TASKS FOR THIS EXERCISE
a) Translate the following sentence from the extract on L'Estrange's life and works into French: "He died 7 August 1660, and was buried at Pakenham, Suffolk."
b) In the extract on L'Estrange's life and works, where and in what year was "God's Sabbath before and under the Law and under thee Gospel" published?
c) Write a continuation of the extract on L'Estrange's life and works, beginning after its final sentence.

EXTRACT PROVIDED
=======

On the outbreak of the First English Civil War he was a royalist, as were other family members. He was sent for as a delinquent for affronting the parliamentary committee of the county of Norfolk. With his father and brother he was embroiled in the attempted delivery of King's Lynn to the royal forces (August 1643); a little later he was ranked as colonel in the royal army. He speaks of having undergone an eight years' sequestration, apparently between 1643 and 1651. Writing to Edward Montagu, 2nd Earl of Manchester, 31 August 1644, he spoke of being reconciled to the sense of the parliament. From 1651 onwards he probably lived undisturbed and in comparative comfort at Ringstead, Norfolk and elsewhere. He died 7 August 1660, and was buried at Pakenham, Suffolk.

==Works==
His works are:
- God's Sabbath before and under the Law and under thee Gospel, briefly vindicated from novell and heterodox assertions, Cambridge, 1641; an attempt to prove the Sabbath a divine and immutable institution, dedicated both to the parliament and to his father, Sir Hamon L'Estrange.
- An Answer to the Marquis of Worcester's last Paper to the late King, representing in true posture and discussing briefly the main Controversies between the English and Romish Church, together with some considerations upon Dr. Bayly's parenthetical interlocution relating to the church's power in deciding controversies of scripture (London, 1651), in which L'Estrange responds to a work of Thomas Bayly, and argues against the claim of the Catholic Church to be the sole judge of the meaning of scripture in controversies.
- Smectymnuo-mastix, or Short Animadversions upon Smectymnuus their Answer and Vindication of that Answer to the humble remonstrance in the cause of Liturgie, London, 1651 (appended to the previous work, but paged separately; a defence of the Liturgy of the Church of England against the Reply of Smectymnuus to the Remonstrance for the honour of the Liturgy.

=======

DATASET EXCERPTS
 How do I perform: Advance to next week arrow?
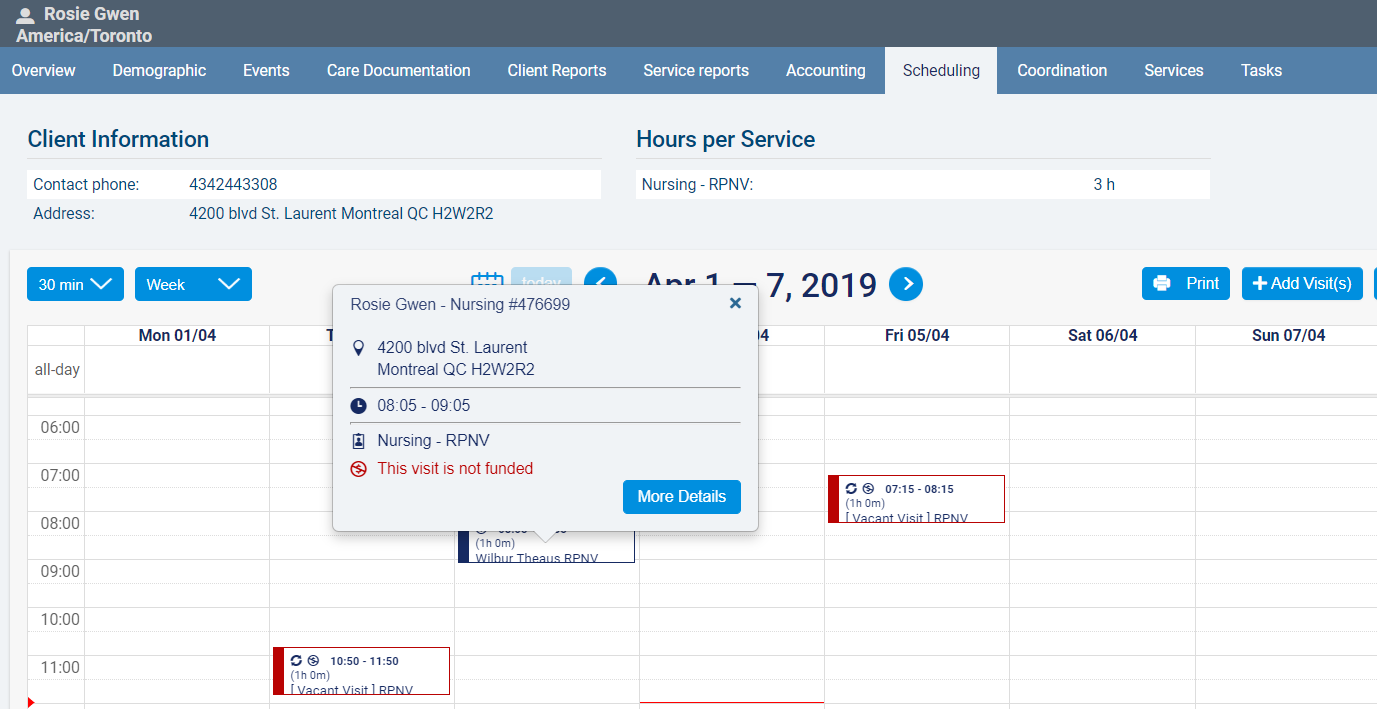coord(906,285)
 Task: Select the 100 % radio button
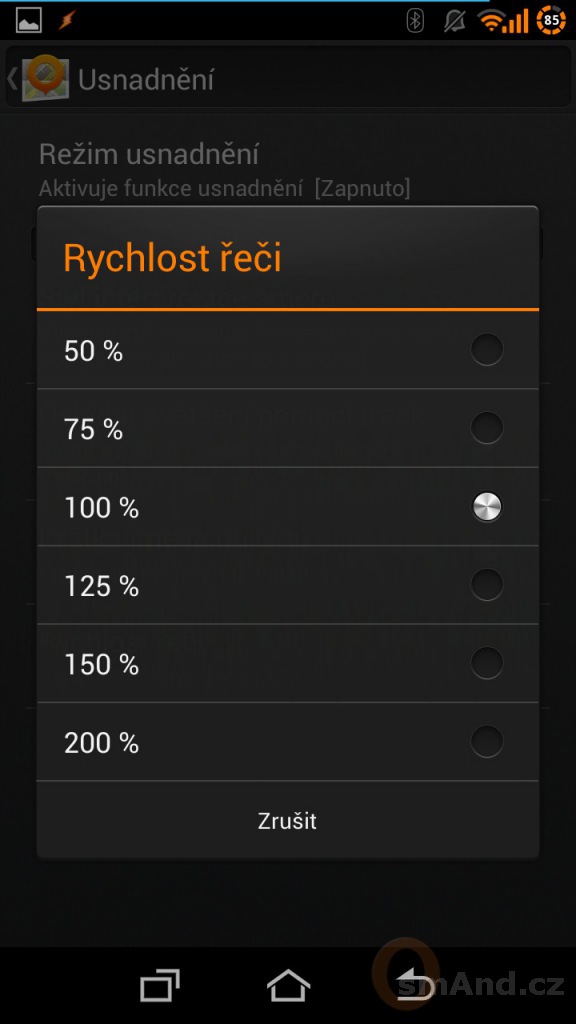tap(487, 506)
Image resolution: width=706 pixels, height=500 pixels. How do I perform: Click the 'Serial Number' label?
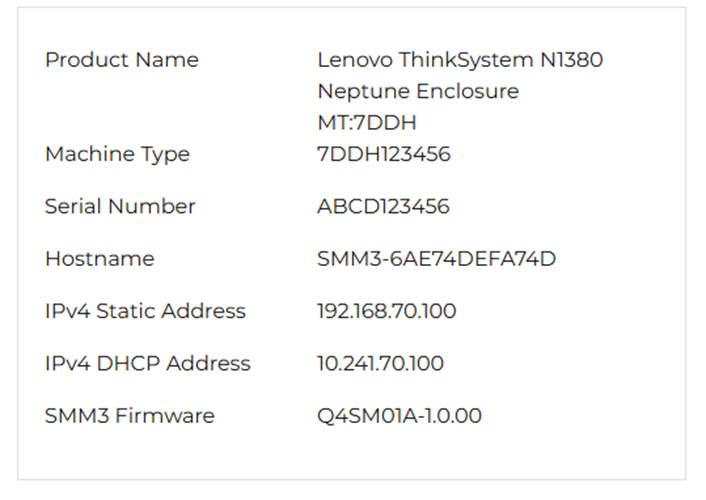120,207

=======

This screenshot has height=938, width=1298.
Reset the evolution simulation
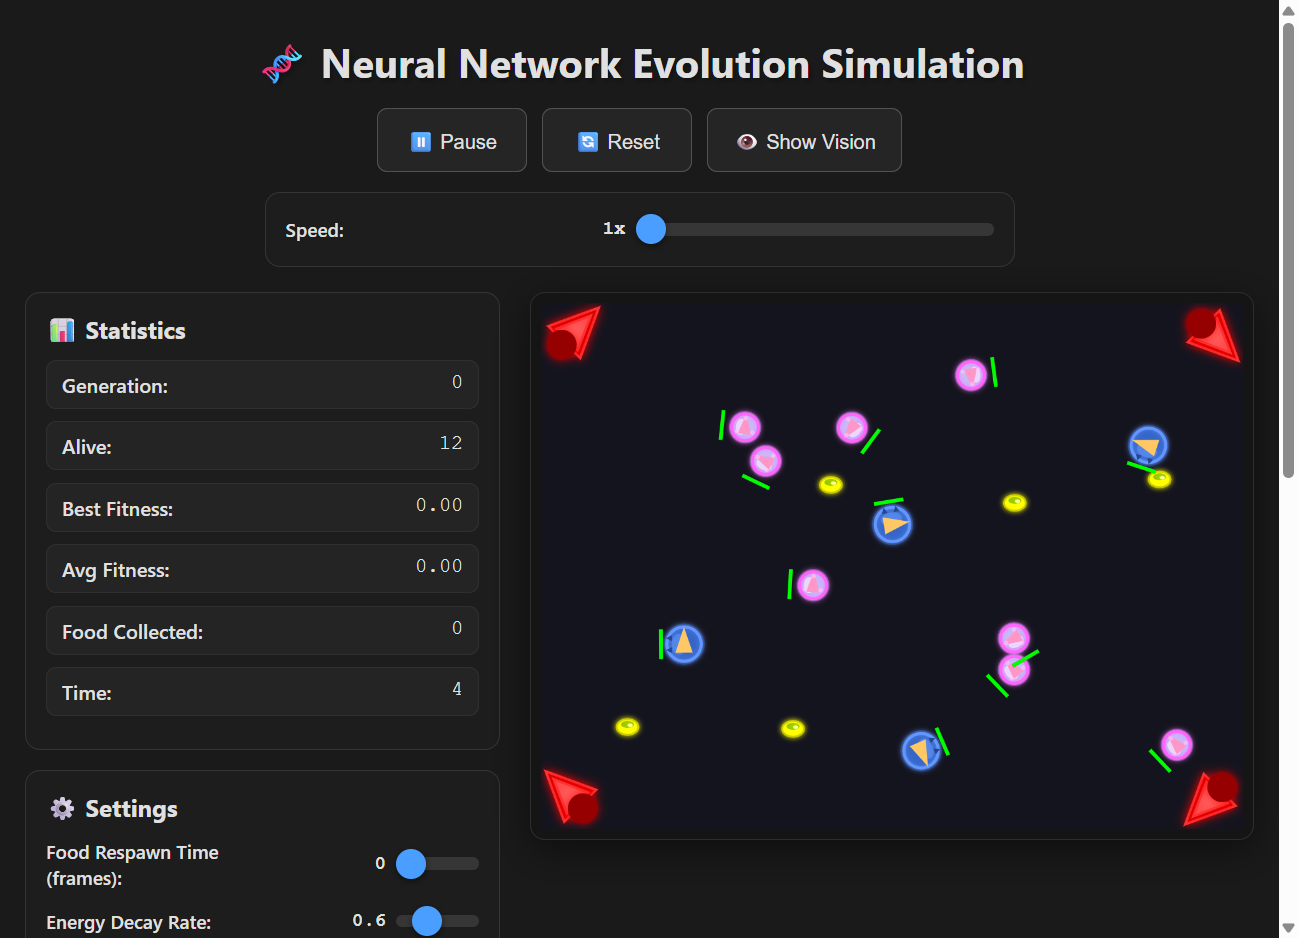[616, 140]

=======

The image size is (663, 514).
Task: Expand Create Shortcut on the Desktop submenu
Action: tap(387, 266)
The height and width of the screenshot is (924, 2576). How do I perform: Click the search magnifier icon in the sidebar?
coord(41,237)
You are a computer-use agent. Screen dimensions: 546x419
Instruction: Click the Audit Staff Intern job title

=======

OUTPUTS FOR THE TASKS
a) Il mourut le 7 août 1660 et fut inhumé à Pakenham, dans le Suffolk.

b) Cambridge, 1641.

c)
- The Reign of King Charles, an History faithfully and impartially delivered and disposed into Annals, 1st edit. (anon.), London, 1655; 2nd edit, (by H. L., esq.), London, 1656, revised and somewhat enlarged, 'with a reply to some late observations upon that History.' This work, which Thomas Fuller praised, ends with the execution of Strafford. Peter Heylyn attacked it in Observations on the History of King Charles, 1656. In
- The Observator observed, or Animadversions upon the Observations on the History of King Charles, wherein that History is vindicated, partly illustrated, and several others things tending to the rectification of public mistakes are inserted, London, 1656. A reply to Heylyn, and Heylyn wrote in answer the Observator's Rejoinder and Extraneus Vapulans, 1656. In the latter he characterised L'Estrange as 'stiffly principled in the Puritan tenets, a semi-presbiterian at least in the form of church government, a nonconformist in the matter of ceremony, and a rigid sabbatarian in point of doctrine.' In his Alliance (p. xii of the Proemial Address) L'Estrange supplied the translation of Extraneus Vapulans as 'L'Estrange is beaten'.
- The Alliance of Divine Offices was his major work, in which L'Estrange replied to Heylyn on liturgical matters.

==Family==
He was brother of Sir Nicholas L'Estrange, 1st Baronet and Roger L'Estrange. The father was author of a work often erroneously attributed to his son.

He married, first, Dorothy, daughter and coheiress of Edmund Laverick of Upwell, Norfolk; secondly, Judith, daughter of Bagnall of London and had issue five sons and five daughters. His eldest son, Hamon, who died 4 May 1717, married three times, and left a large family. His father's works have occasionally been assigned to him in error.